• [What this exercise asks]
- A) How many lines does the Cappeller dictionary conversion thread say contain the soft hyphen character?
- B) Do these statements agree with the Cappeller dictionary conversion thread? (i) The soft hyphen can be seen in the browser's default font. (ii) The firstalt addendum on the meta line records that a soft hyphen was once present. (iii) Every abbreviation in the dictionary is marked up. Answer yes or no for each, quoting the words of the thread that decide it.
- C) Carry the Cappeller dictionary conversion thread forward from its last sentence.
>> START Text extract
CAE meta-line/IAST conversion

funderburkjim commented 6 years ago

This issue devoted to details regarding the conversion of Cologne digitization (cae.txt) of Cappeller Sanskrit-English Dictionary.

funderburkjim commented 6 years ago

alternate headwords pre-coded

Thomas apparently identifed a certain pattern which indicates what we would call an alternate headword. And, he generated separate entries for these.

Here is the first example, in the original representation:

.{#aMSakalpanA#}1{#aMSakalpanA#} ·f.  allotment of shares.
.{#aMSaprakalpanA#}1{#aMSa°prakalpanA#} ·f. allotment of shares.

With this coding, it requires some fragile programming to possibly detect that the original text showed these as alternate spellings. [I mean that we could check the text of consecutive digitization entries, and if they are identical, or almost identical, then the pair likely would appear in the text as alternates connected by an ampersand &. But the coding of the next instance shows that entries are not exactly identical, although they are close:

.{#aMSaBAgin#}1{#aMSaBAgin#} ·a.  having a share, partaking of (gen. or
--°).
.{#aMSaBAj#}1{#aMSa°BAj#} ·a. having a share, partaking of (gen. or --°).

I'll make no attempt here to do this reverse engineering. After all, the main utility (to have the entry searchable by both alternate spellings) is present in the coding Thomas has given us.

funderburkjim commented 6 years ago

Alternate headword and 'soft hyphen'

From prior work on extended Ascii characters in cae.txt (in cae-meta.txt), there is a rare unicode character that identifies the first of two alternate headwords. This is \u00ad , a SOFT HYPHEN. It doesn't show up in the default font used in the browser, so you can't see it in the two examples above.

There are 2674 lines that have this special character, so that would be the best way to identify alternate spelling pairs, if someone ever needed to do so.

Because the functionality of this is 'meta' information about an entry, I'm removing that character, and noting its former presence by the <e>firstalt addendum to the meta line.

For example,

<L>4<pc>001<k1>aMSakalpanA<k2>aMSakalpanA<e>firstalt
{#aMSakalpanA#}¦ ·f. allotment of shares.
<LEND>

gasyoun commented 6 years ago

After all, the main utility (to have the entry searchable by both alternate spellings) is present in the coding Thomas has given us.

Exactly.

Because the functionality of this is 'meta' information about an entry, I'm removing that character, and noting its former presence by the firstalt addendum to the meta line.

And add it to a readme, right?

funderburkjim commented 6 years ago

add it to a readme,

Will mention it in cae-meta2.txt

gasyoun commented 6 years ago

in cae-meta2.txt

More that enough if one knows where to look for.

funderburkjim commented 6 years ago

Abbreviations in Cappeller

funderburkjim commented 6 years ago

Conversion finished.

The main differences visible in the displays:

abbreviation tooltips. Cappeller's dictionary makes heavy use of abbreviations. The ones in the table above appear with markup <ab>X</ab> in cae.txt. And there is a table of abbreviation expansions which the displays use to generate tooltips. There are a few other abbreviations, not appearing in the table, and not currently marked. There will also be some abbreviations that are unmarked despite being in the table. Such instances can be amended when noticed.
>> END Text extract
>> START Source data
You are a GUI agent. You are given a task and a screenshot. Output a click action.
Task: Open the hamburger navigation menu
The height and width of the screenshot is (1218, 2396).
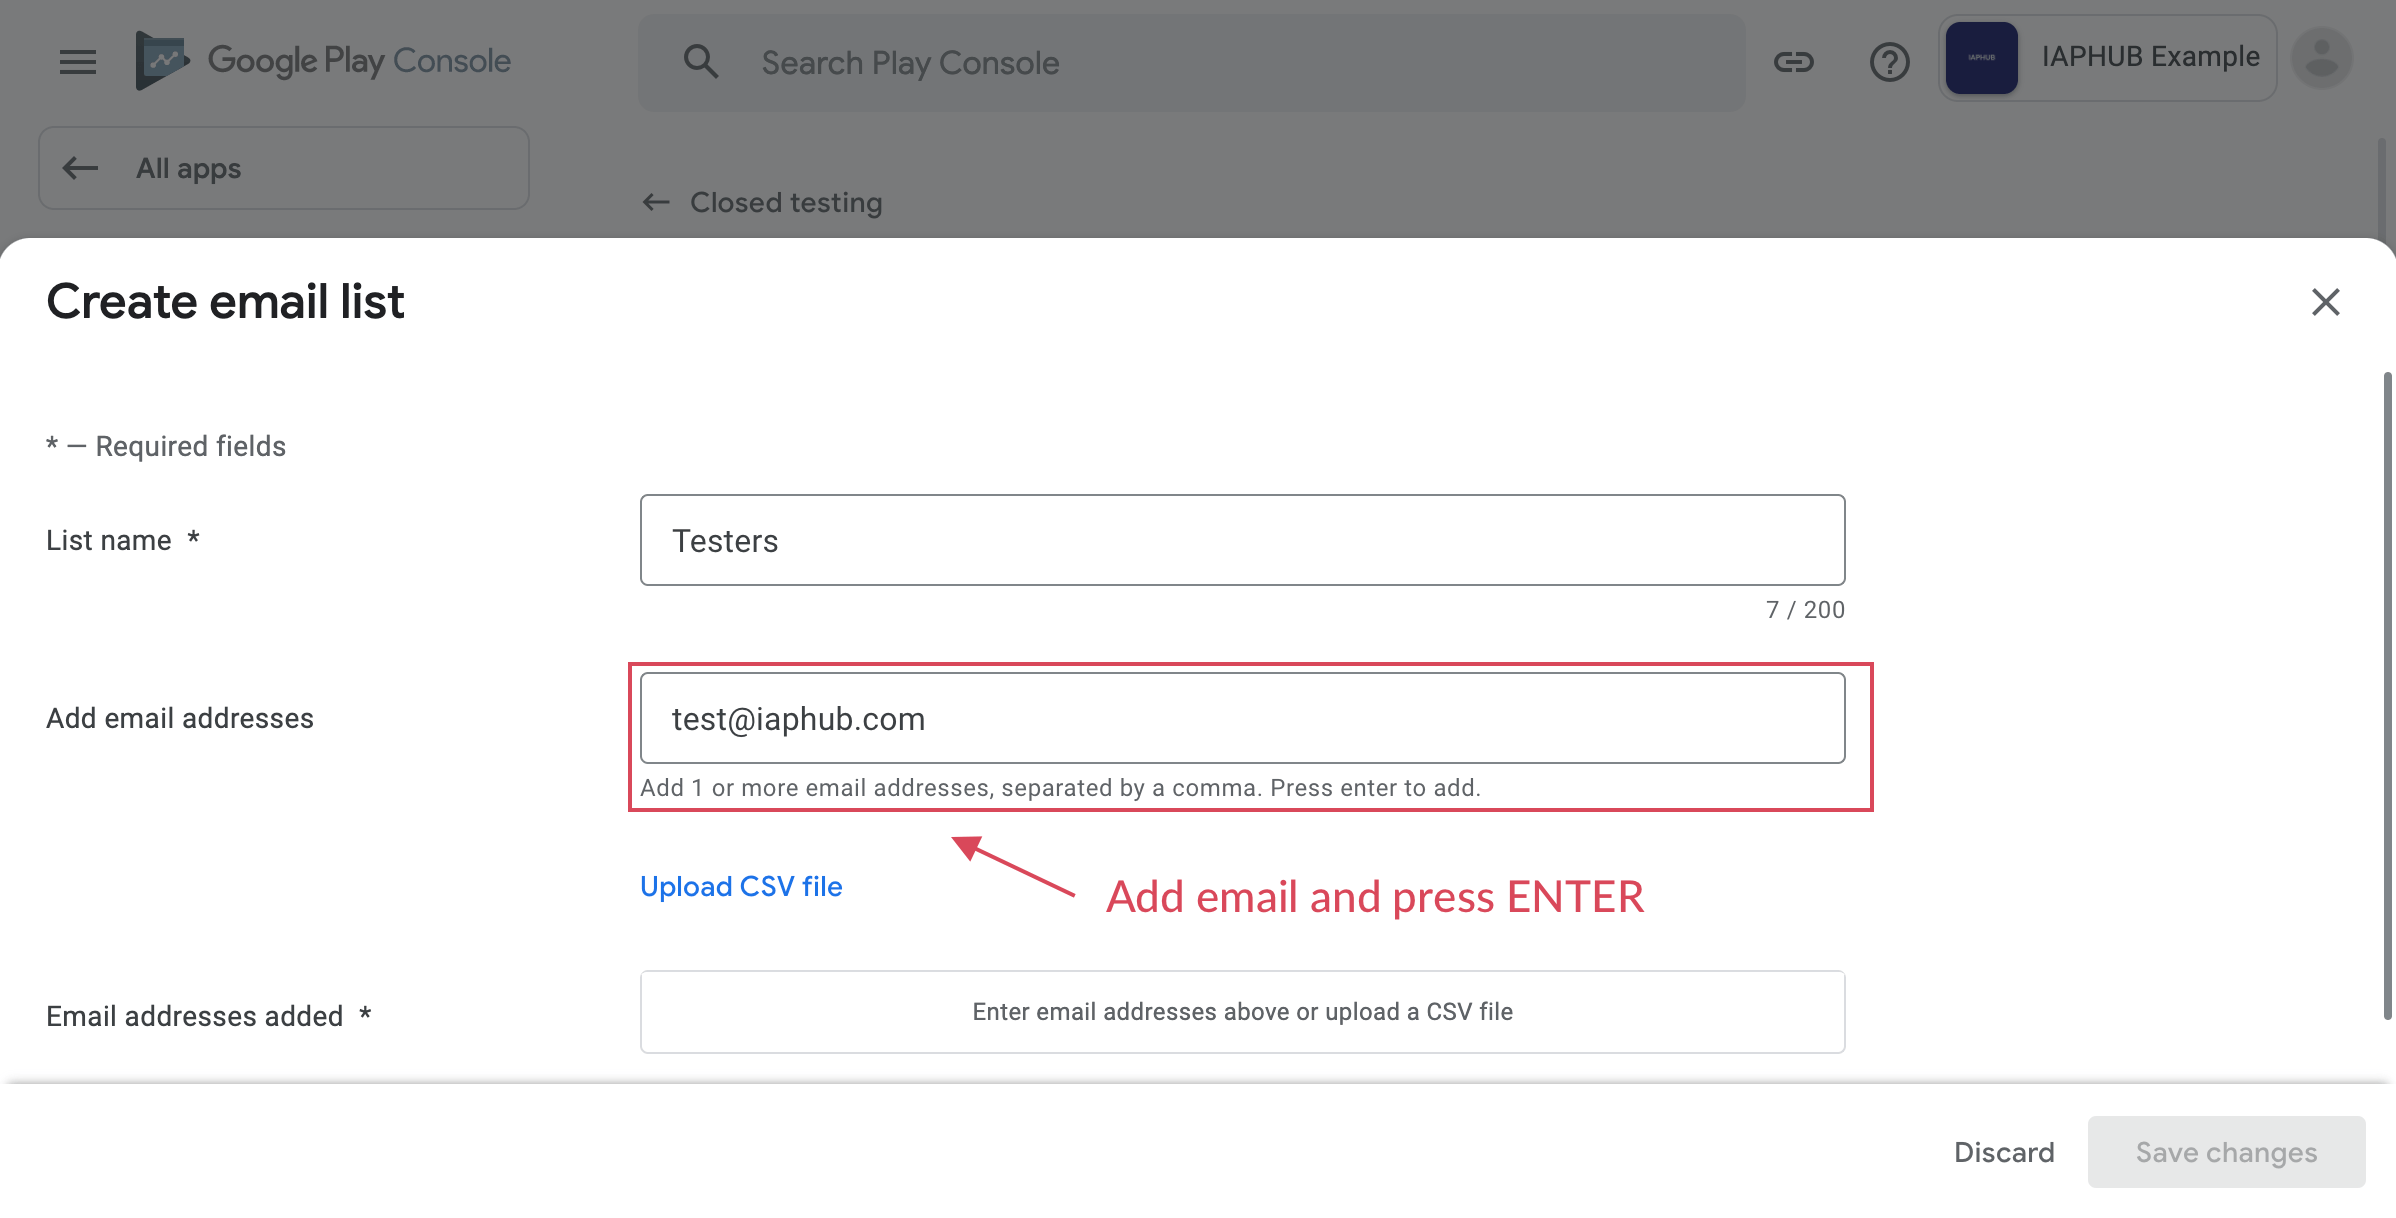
>> END Source data
• [Results for the exercise]
- A) 2674 lines

- B)
(i) No: "It doesn't show up in the default font used in the browser"
(ii) Yes: "I'm removing that character, and noting its former presence by the <e>firstalt addendum to the meta line."
(iii) No: "There are a few other abbreviations, not appearing in the table, and not currently marked."

- C)
divisions on verb prefixes. Most verbs are identified in cae.txt with a <vlex type="root"/> markup. This does not currently appear in the displays, but can be used for filtering; about 1000 such entries are marked as roots in this way. In 550 or so of these root entries, there are sub-entries pertaining to the root with various prefixes. Using certain contextual regular expressions made it possible to add markup <div n="p"> just before these prefixes. Thus far, this has been used to provide some semantic improvement in the displays (line breaking on these prefix subentries). They could be used later to add search terms (e.g. the prefix upa under gam would yield additional subword search term upagam).

IAST was used sparingly in the text, but the AS coding of such has been changed to modern IAST.

funderburkjim commented 6 years ago

A candidate for beginner dictionary

My impression after working a bit with Cappeller's Sanskrit English dictionary is that it may have merit as a dictionary for early Sanskrit students. The entries are generally short, and not burdened with literary source references and arcane inflected forms.

Review the alternate entries

As mentioned above, this digitization has often duplicated entries for headwords showing alternate spellings. The <e>firstalt markup (of current meta-line format) can be used to identify these. There are about 2700 cases.

The first aspect of such a review would be to re-introduce into each alternate entry all the alternate spellings. Consider the first example:

<L>4<pc>001<k1>aMSakalpanA<k2>aMSakalpanA<e>firstalt
{#aMSakalpanA#}¦ <lex>f.</lex>  allotment of shares.
<LEND>

<L>5<pc>001<k1>aMSaprakalpanA<k2>aMSa°prakalpanA
{#aMSa°prakalpanA#}¦ <lex>f.</lex> allotment of shares.
<LEND>

The first entry does not mention aMSaprakalpanA and the second doesn't mention aMSakalpanA. So there is information loss which should be remedied.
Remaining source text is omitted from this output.